Министр насильственно улыбнулся. — Мы не торговцы людскими душами, господин барон. Лично я желал бы достичь всего-навсего лишь некоторого искреннего сближения между профессором Фаркашем и выражающим общественное мнение страны правительством; я желал бы, чтобы один из величайших ученых мужей Европы рассматривал с большей симпатией и собственным своим участием поддерживал ту конструктивную работу, которую мы ведем в интересах венгерской нации.
Профессор продолжал крутить пальцами. — Это вам я обязан получением письма от «пробуждающихся мадьяров»?[30]
На секунду воцарилась тишина. — Какого письма? — с любопытством спросил барон.
— Письма? — повторил министр, словно был туг на ухо.
— Вы, кажется, желали бы, чтобы я вступил в ряды «пробуждающихся»?
Барон смотрел на министра. Лицо последнего снова стало наливаться краской. — Простите, что за инсинуация!
— Молодой человек, принесший письмо в мою лабораторию, — продолжал профессор, — родственник вашего личного секретаря. Он дал мне понять, что письмо составлено не без вашего ведома.
— Любопытно! — пробормотал барон, обращая очки свои на министра, у которого побагровел уже и затылок. — Он солгал! — воскликнул министр, ударив по столу ладонью. — Если он утверждал, будто я знал об этом письме, то…
— …это грубая ложь! — негромко договорил барон. — В самом деле, что могло бы подвигнуть его милость господина министра сочувствовать чисто антисемитскому движению!

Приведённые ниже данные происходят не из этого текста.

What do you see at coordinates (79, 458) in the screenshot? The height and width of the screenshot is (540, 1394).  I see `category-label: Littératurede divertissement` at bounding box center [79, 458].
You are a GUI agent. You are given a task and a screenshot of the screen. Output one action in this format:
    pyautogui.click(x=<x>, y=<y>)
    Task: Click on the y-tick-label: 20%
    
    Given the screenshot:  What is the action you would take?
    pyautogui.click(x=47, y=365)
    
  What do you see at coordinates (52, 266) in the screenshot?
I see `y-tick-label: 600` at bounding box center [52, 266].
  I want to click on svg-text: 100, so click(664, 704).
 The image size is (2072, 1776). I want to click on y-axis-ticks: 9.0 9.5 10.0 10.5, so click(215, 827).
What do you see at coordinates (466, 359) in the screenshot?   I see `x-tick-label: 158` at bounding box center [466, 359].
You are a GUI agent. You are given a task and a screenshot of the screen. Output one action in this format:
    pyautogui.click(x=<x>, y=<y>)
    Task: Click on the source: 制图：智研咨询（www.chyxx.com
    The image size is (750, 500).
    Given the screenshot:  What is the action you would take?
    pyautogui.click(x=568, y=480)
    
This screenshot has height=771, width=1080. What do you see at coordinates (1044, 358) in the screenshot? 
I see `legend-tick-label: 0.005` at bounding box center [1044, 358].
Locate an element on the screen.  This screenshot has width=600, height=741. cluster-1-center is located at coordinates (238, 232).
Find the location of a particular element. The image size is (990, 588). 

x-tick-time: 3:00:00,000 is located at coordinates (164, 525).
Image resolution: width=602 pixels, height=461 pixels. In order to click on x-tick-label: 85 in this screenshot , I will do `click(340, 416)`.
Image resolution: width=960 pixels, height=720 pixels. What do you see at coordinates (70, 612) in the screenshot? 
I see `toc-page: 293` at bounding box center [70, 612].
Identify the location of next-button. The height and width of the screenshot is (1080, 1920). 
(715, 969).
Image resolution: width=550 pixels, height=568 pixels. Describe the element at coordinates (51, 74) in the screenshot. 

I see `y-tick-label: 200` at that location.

Правда, на венгерской политической арене нам уже приходилось раз-другой видеть примеры того, как кое-кто старался застраховать себя сразу с двух сторон, но подобная практика кажется совершенно несовместимой с прямолинейным характером господина министра.
Министр откинулся на стуле. — Надеюсь, господин барон, вы не допускаете мысли, будто бы я знал об этом письме?
— Ну что вы, — сказал барон, у которого на висках и вокруг носа выступили крупные капли пота, — что вы, ни на секунду!
Из соседнего зала вошли пять-шесть человек, беседовавших по-итальянски, и расположились за столиком в противоположном углу. За ними, соблюдая почтительную дистанцию, следовал фотограф, водя по сторонам настороженным носом; он быстрым взглядом окинул столик министра и, так как профессор явно не заинтересовал его, расположился со своим снаряжением напротив барона Грюнера и министра.